Problem — Convert every line of the material below into a JSON list of strings, one string per line, leaving out blank lines.

· · · · · · ·

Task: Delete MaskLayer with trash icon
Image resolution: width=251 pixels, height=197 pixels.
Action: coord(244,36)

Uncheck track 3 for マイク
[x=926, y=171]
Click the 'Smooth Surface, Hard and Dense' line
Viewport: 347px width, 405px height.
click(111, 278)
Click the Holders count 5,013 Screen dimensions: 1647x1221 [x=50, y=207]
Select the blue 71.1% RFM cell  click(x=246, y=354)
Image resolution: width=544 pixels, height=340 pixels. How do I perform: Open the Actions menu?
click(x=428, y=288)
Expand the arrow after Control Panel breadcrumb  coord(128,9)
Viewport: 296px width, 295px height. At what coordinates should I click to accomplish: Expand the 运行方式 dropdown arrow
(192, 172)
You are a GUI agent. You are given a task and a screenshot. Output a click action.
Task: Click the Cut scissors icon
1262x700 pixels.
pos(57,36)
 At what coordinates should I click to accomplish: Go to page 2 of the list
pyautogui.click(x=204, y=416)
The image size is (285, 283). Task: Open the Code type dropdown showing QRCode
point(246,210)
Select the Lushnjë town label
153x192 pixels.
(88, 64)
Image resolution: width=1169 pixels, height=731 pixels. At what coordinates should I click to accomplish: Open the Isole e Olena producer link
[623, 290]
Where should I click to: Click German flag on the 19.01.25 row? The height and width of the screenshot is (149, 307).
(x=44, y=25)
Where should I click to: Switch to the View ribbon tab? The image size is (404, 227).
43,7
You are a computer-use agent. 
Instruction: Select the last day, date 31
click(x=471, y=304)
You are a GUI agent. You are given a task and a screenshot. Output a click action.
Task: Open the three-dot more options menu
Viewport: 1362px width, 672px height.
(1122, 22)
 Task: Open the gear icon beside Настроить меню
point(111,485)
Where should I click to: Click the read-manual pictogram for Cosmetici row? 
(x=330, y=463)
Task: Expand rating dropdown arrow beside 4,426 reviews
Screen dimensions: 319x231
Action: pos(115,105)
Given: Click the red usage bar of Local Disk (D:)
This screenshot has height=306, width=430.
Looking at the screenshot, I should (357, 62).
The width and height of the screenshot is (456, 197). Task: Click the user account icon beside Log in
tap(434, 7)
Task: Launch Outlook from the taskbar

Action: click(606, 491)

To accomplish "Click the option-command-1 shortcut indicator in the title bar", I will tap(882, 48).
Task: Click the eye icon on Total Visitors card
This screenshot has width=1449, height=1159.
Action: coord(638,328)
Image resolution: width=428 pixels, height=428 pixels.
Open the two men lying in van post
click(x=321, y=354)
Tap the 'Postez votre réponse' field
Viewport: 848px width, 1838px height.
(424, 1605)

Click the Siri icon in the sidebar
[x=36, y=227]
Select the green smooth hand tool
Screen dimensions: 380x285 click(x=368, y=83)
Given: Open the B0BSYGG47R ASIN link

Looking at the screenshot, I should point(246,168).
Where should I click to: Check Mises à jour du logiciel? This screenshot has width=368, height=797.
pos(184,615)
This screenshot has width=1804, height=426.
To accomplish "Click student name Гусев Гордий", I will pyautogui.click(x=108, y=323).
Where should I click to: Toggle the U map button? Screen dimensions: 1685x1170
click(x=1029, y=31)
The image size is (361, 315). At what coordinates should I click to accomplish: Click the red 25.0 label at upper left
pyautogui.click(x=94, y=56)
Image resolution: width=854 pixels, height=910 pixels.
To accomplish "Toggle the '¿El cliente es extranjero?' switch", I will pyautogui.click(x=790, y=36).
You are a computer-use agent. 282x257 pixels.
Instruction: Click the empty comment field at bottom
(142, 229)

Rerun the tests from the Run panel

· · · · · · ·

Result —
[
  "Task: Delete MaskLayer with trash icon",
  "Image resolution: width=251 pixels, height=197 pixels.",
  "Action: coord(244,36)",
  "Uncheck track 3 for マイク",
  "[x=926, y=171]",
  "Click the 'Smooth Surface, Hard and Dense' line",
  "Viewport: 347px width, 405px height.",
  "click(111, 278)",
  "Click the Holders count 5,013 Screen dimensions: 1647x1221 [x=50, y=207]",
  "Select the blue 71.1% RFM cell  click(x=246, y=354)",
  "Image resolution: width=544 pixels, height=340 pixels. How do I perform: Open the Actions menu?",
  "click(x=428, y=288)",
  "Expand the arrow after Control Panel breadcrumb  coord(128,9)",
  "Viewport: 296px width, 295px height. At what coordinates should I click to accomplish: Expand the 运行方式 dropdown arrow",
  "(192, 172)",
  "You are a GUI agent. You are given a task and a screenshot. Output a click action.",
  "Task: Click the Cut scissors icon",
  "1262x700 pixels.",
  "pos(57,36)",
  " At what coordinates should I click to accomplish: Go to page 2 of the list",
  "pyautogui.click(x=204, y=416)",
  "The image size is (285, 283). Task: Open the Code type dropdown showing QRCode",
  "point(246,210)",
  "Select the Lushnjë town label",
  "153x192 pixels.",
  "(88, 64)",
  "Image resolution: width=1169 pixels, height=731 pixels. At what coordinates should I click to accomplish: Open the Isole e Olena producer link",
  "[623, 290]",
  "Where should I click to: Click German flag on the 19.01.25 row? The height and width of the screenshot is (149, 307).",
  "(x=44, y=25)",
  "Where should I click to: Switch to the View ribbon tab? The image size is (404, 227).",
  "43,7",
  "You are a computer-use agent. ",
  "Instruction: Select the last day, date 31",
  "click(x=471, y=304)",
  "You are a GUI agent. You are given a task and a screenshot. Output a click action.",
  "Task: Open the three-dot more options menu",
  "Viewport: 1362px width, 672px height.",
  "(1122, 22)",
  " Task: Open the gear icon beside Настроить меню",
  "point(111,485)",
  "Where should I click to: Click the read-manual pictogram for Cosmetici row? ",
  "(x=330, y=463)",
  "Task: Expand rating dropdown arrow beside 4,426 reviews",
  "Screen dimensions: 319x231",
  "Action: pos(115,105)",
  "Given: Click the red usage bar of Local Disk (D:)",
  "This screenshot has height=306, width=430.",
  "Looking at the screenshot, I should (357, 62).",
  "The width and height of the screenshot is (456, 197). Task: Click the user account icon beside Log in",
  "tap(434, 7)",
  "Task: Launch Outlook from the taskbar",
  "Action: click(606, 491)",
  "To accomplish \"Click the option-command-1 shortcut indicator in the title bar\", I will tap(882, 48).",
  "Task: Click the eye icon on Total Visitors card",
  "This screenshot has width=1449, height=1159.",
  "Action: coord(638,328)",
  "Image resolution: width=428 pixels, height=428 pixels.",
  "Open the two men lying in van post",
  "click(x=321, y=354)",
  "Tap the 'Postez votre réponse' field",
  "Viewport: 848px width, 1838px height.",
  "(424, 1605)",
  "Click the Siri icon in the sidebar",
  "[x=36, y=227]",
  "Select the green smooth hand tool",
  "Screen dimensions: 380x285 click(x=368, y=83)",
  "Given: Open the B0BSYGG47R ASIN link",
  "Looking at the screenshot, I should point(246,168).",
  "Where should I click to: Check Mises à jour du logiciel? This screenshot has width=368, height=797.",
  "pos(184,615)",
  "This screenshot has width=1804, height=426.",
  "To accomplish \"Click student name Гусев Гордий\", I will pyautogui.click(x=108, y=323).",
  "Where should I click to: Toggle the U map button? Screen dimensions: 1685x1170",
  "click(x=1029, y=31)",
  "The image size is (361, 315). At what coordinates should I click to accomplish: Click the red 25.0 label at upper left",
  "pyautogui.click(x=94, y=56)",
  "Image resolution: width=854 pixels, height=910 pixels.",
  "To accomplish \"Toggle the '¿El cliente es extranjero?' switch\", I will pyautogui.click(x=790, y=36).",
  "You are a computer-use agent. 282x257 pixels.",
  "Instruction: Click the empty comment field at bottom",
  "(142, 229)",
  "Rerun the tests from the Run panel"
]